The U.S. Environmental Protection Agency (EPA) is announcing a stewardship program to encourage the voluntary withdrawal of previously granted low volume exemptions (LVEs) for per- and polyfluoroalkyl substances (PFAS).
PFAS are toxic chemicals known that have been in the news for the last several years due to their harmful health impacts and widespread contamination of drinking water sources across the country.
PFAS can now be found in everyday products like waterproof jackets and nonstick pans. They’ve also been detected in the drinking water supplies serving an estimated 19 million people.
Historically, some new PFAS have been allowed to enter the market through LVEs.
The goal of the PFAS LVE Stewardship Program is to stop the ongoing manufacture of PFAS under previously approved LVEs which have not gone through the full pre-manufacture review process under the Toxic Substances Control Act (TSCA). EPA will also hold a webinar on July 29, 2021 to provide an overview of the program.
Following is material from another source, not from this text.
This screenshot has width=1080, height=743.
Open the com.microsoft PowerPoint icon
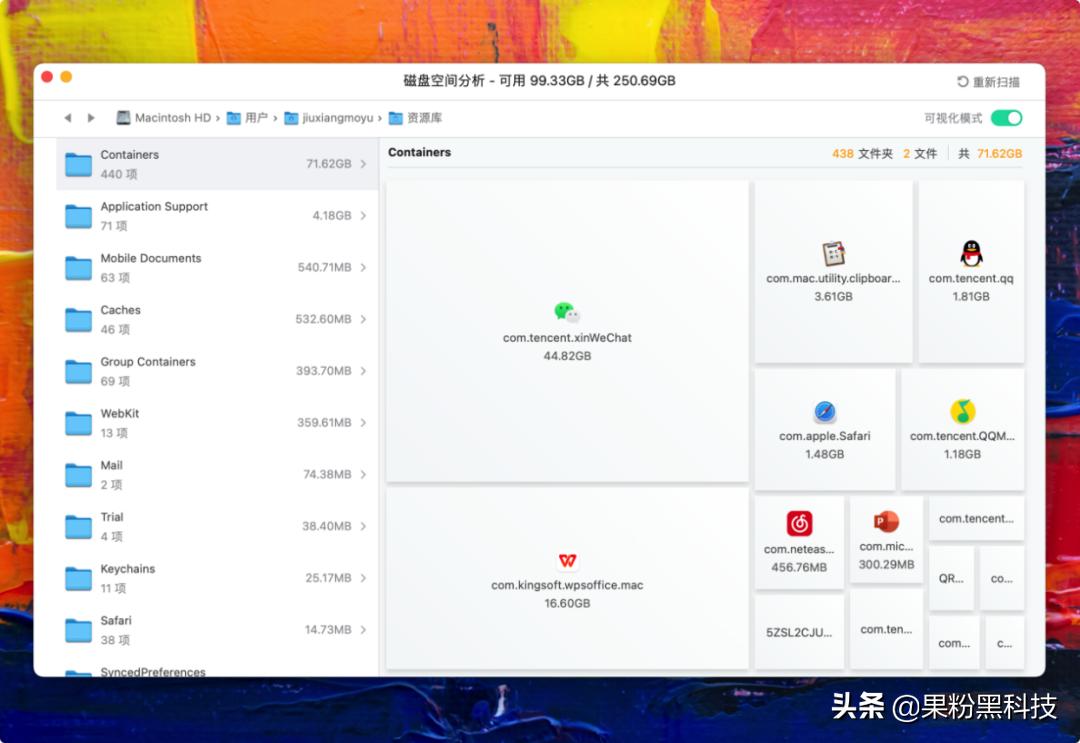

There are approximately 600 PFAS with currently granted LVEs. Through this program, EPA intends to work with trade associations, non-governmental organizations, and companies to encourage voluntary withdrawal of the LVEs. This new program is based on a 2016 outreach effort which resulted in companies withdrawing more than half of the 82 long-chain PFAS LVEs that were targeted for voluntary withdrawal at the time.
To participate in the program, companies with previously granted PFAS LVEs may choose to voluntarily withdraw their LVEs and certify that they will no longer manufacture or import that PFAS. Alternatively, companies may choose to voluntarily withdraw their LVE following submission and review of a pre-manufacture notice, which will provide for a robust safety review and the imposition of appropriate and enforceable protections for human health and the environment. EPA will provide recognition of program participants on its website.
The establishment of the PFAS LVE Stewardship Program follows an announcement in April that new LVE submissions for PFAS would likely be denied since a sufficiently robust safety review is unlikely to be possible in the 30 days the law allows given the potential hazards associated with various subclasses of PFAS and the need to consider their potential persistence in the environment.